Hala, Al-Sahab and Akkay (2007) opined that from age 10 to 19 years, adolescents pass through a transitional phase in life in which their future personalities and bahaviours are sharpened or modified and set for years to come. Furthermore, it is believed that adolescents, who make up around 1.2 billion of the world's 6 billion inhabitants, are facing a form of tobacco intimidation at an early point in their lives. According to the authors, the association of health problems with cigarette smoking has been established, and smoking has been proven to be a major cause of lung cancer, chronic obstructive lung disease, and coronary heart (CHD) disease among others. There is sufficient evidence to conclude that tobacco smoking is strongly linked to tuberculosis (TB) and a large proportion of TB patients may be active smokers (WHO, 2008). The report noted that a previous analysis had suggested that a considerable proportion of the global burden of TB may be attributable to smoking. Pai, Mohan, Dheda, Leung, Yew, Christopher and Sharma (2007) stated that TB and tobacco use are regarded as two colliding epidemics of public health importance.
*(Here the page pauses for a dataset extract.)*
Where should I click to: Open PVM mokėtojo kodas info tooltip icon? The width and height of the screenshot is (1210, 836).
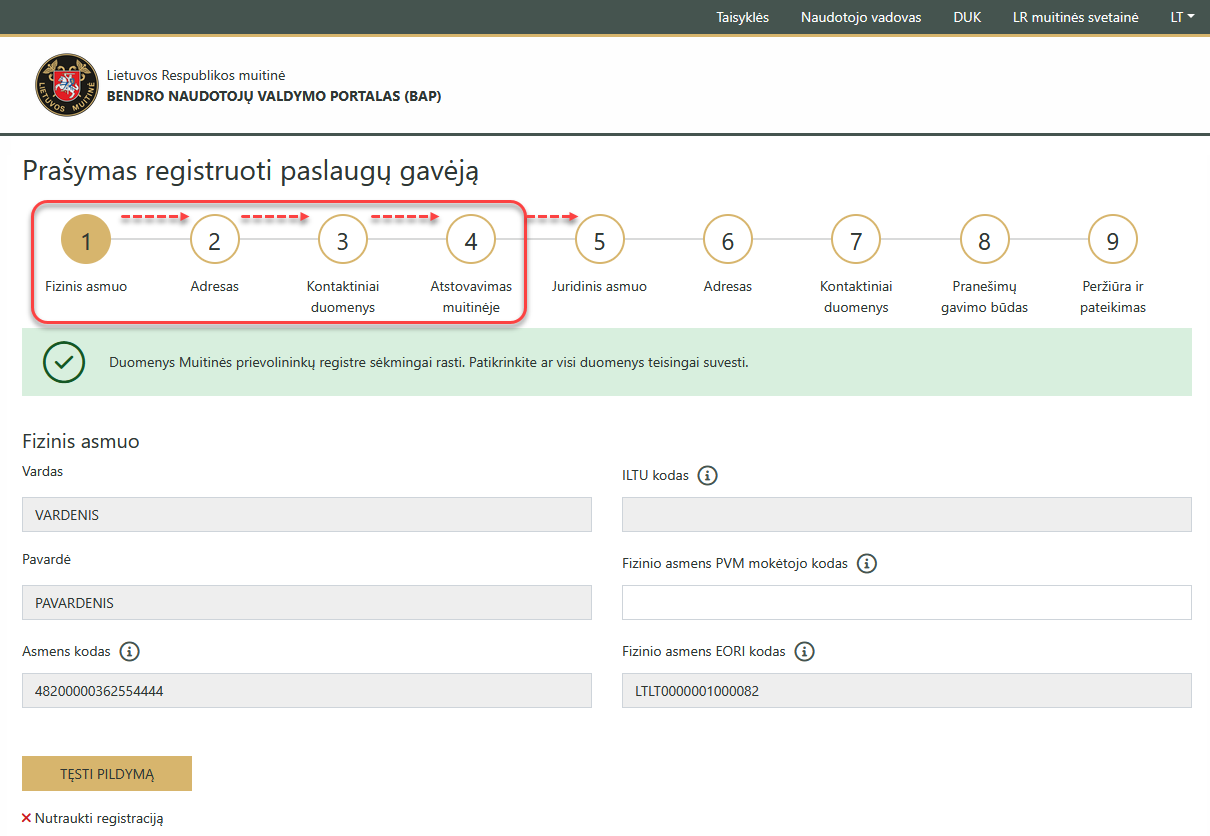point(866,563)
According to them, recent estimates have shown that the two formidable epidemics kill more than six million people worldwide annually. Furthermore; in recent years, there has been a global explosion of interest on the association between TB and exposure to tobacco smoke (WHO, 2008).

Ewuzie (2005) reported that the habit of cigarette smoking was introduced into Nigeria around 1902 by European traders and that local manufacture of cigarette started in 1935 suggesting that tobacco use has gained firm root in Nigeria already. Hahn and....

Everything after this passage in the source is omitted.